• _WHAT IS NEEDED_
Render the lines from the one containing "At what (x,y)" up to and including the one containing "file-label: Nodes Population.xml is" as a JSON list of strings, one string per line. Skip blank lines and leave the pictures out.

======== MATERIAL SUPPLIED

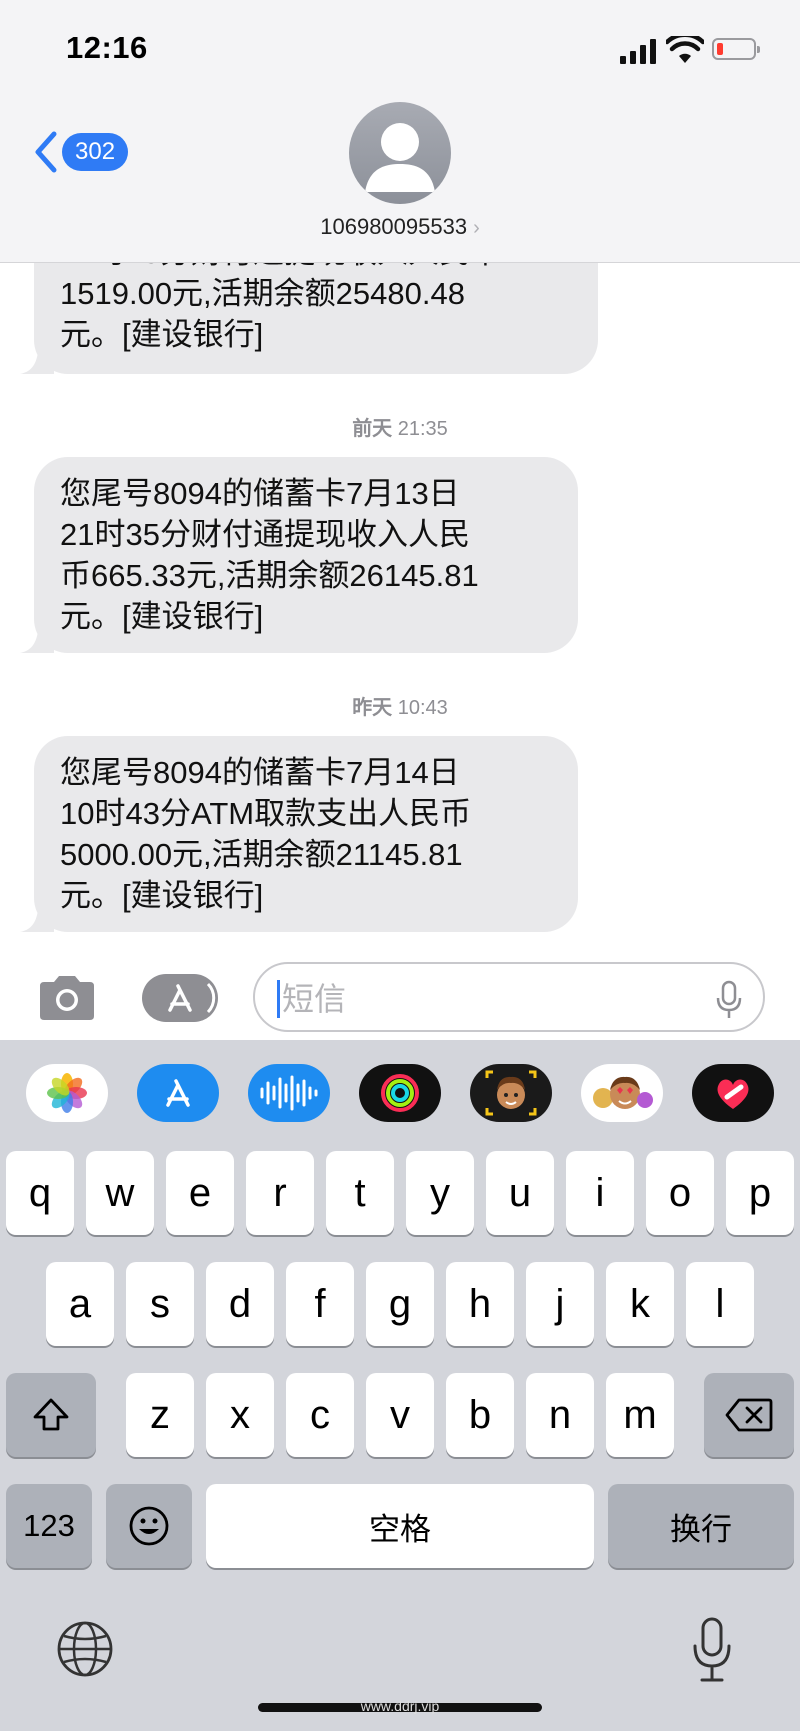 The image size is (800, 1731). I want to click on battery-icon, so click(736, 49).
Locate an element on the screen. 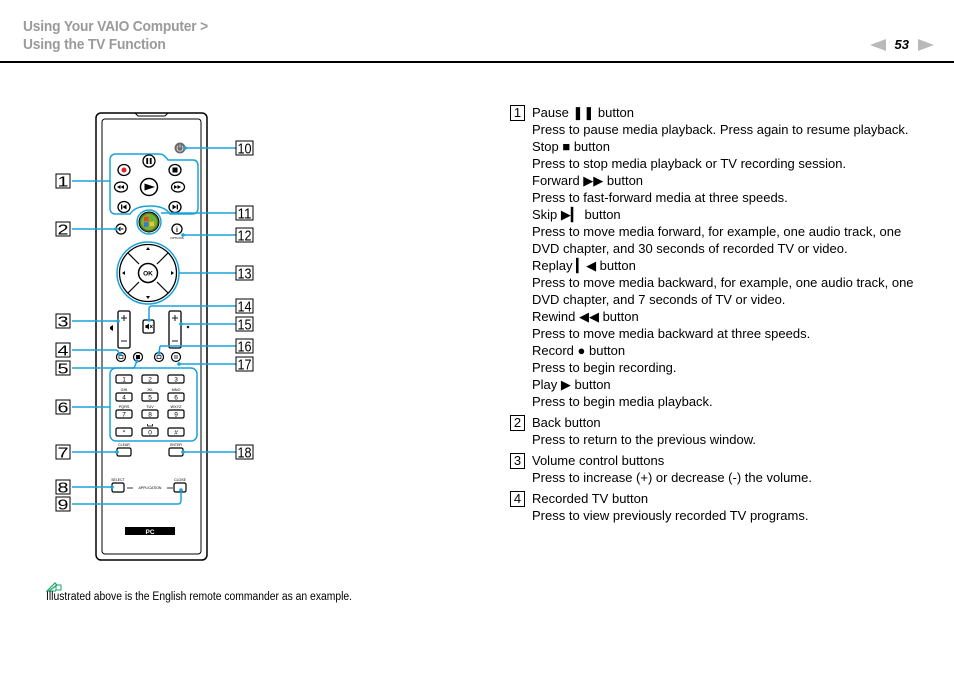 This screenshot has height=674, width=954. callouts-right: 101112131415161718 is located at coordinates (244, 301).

================
======== MATERIAL SUPPLIED

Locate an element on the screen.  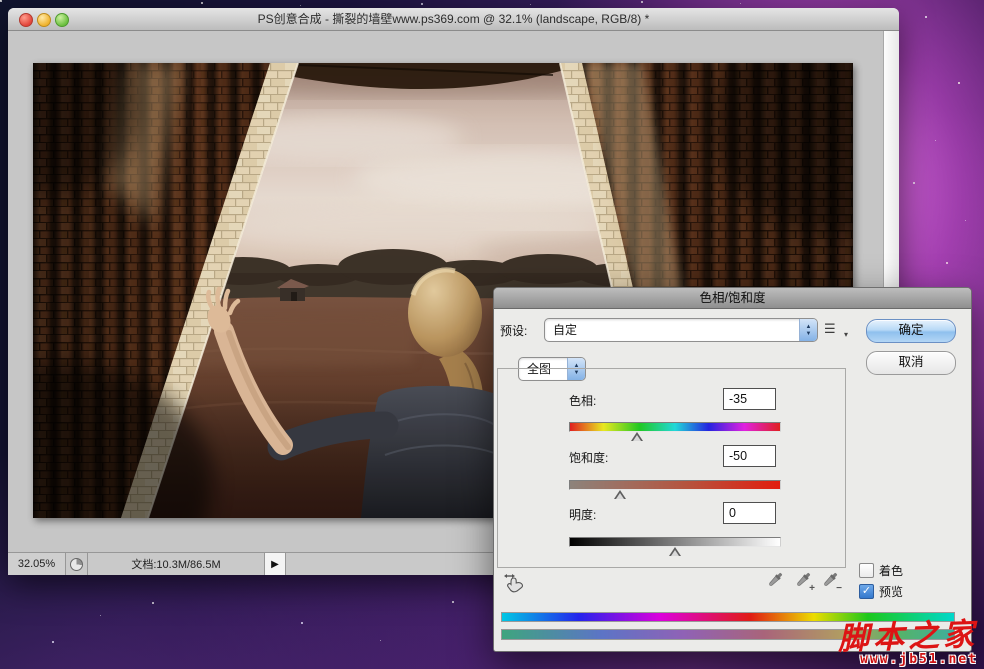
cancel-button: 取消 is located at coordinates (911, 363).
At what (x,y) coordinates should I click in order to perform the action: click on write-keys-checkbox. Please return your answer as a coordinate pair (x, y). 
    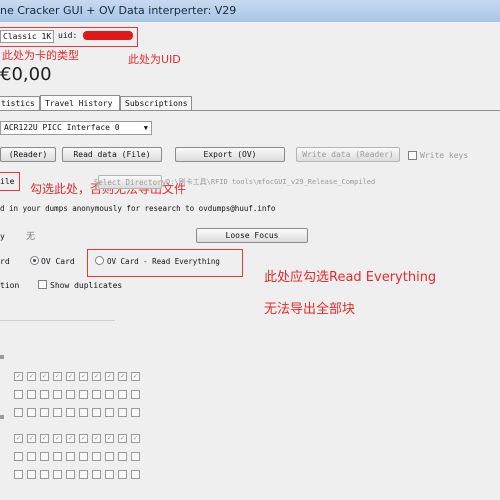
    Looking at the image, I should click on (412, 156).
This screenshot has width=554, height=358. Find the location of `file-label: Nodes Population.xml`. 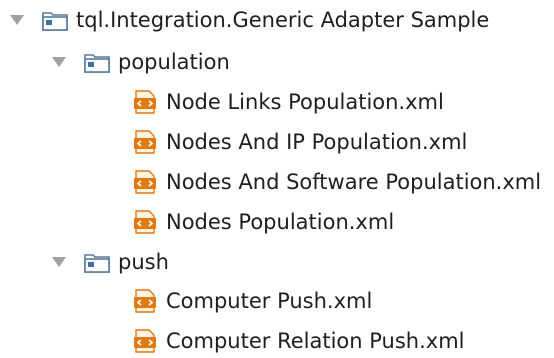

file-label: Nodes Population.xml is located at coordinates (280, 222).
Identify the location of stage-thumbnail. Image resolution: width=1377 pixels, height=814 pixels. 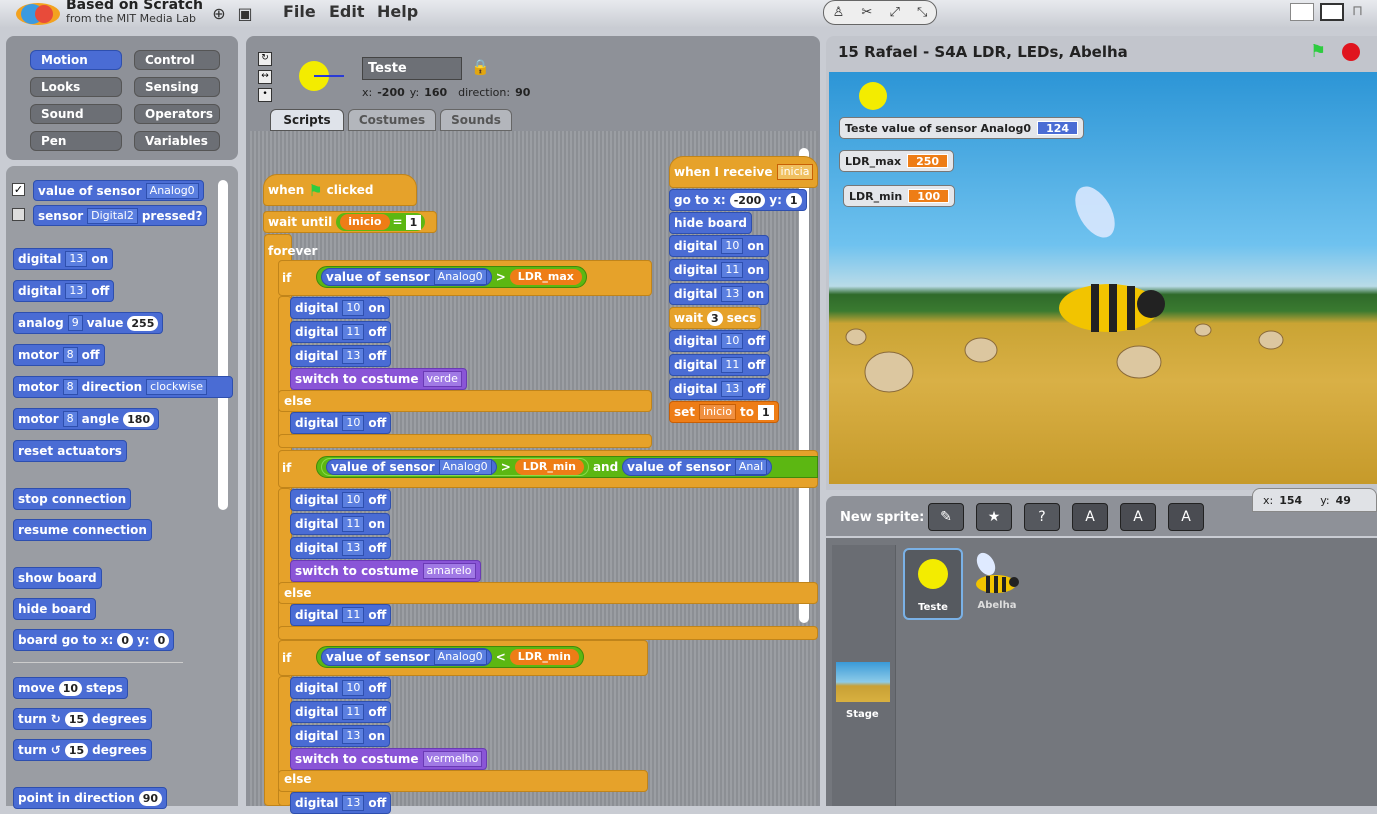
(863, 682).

================
======== MATERIAL SUPPLIED

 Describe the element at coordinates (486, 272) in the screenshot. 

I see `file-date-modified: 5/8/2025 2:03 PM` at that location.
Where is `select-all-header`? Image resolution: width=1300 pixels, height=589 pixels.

================

• _RESULT OF THIS EXERCISE_
[
  "At what (x,y) coordinates should I click in order to perform the action: click on write-keys-checkbox. Please return your answer as a coordinate pair (x, y). ",
  "    Looking at the image, I should click on (412, 156).",
  "This screenshot has width=554, height=358. Find the location of `file-label: Nodes Population.xml`. ",
  "file-label: Nodes Population.xml is located at coordinates (280, 222)."
]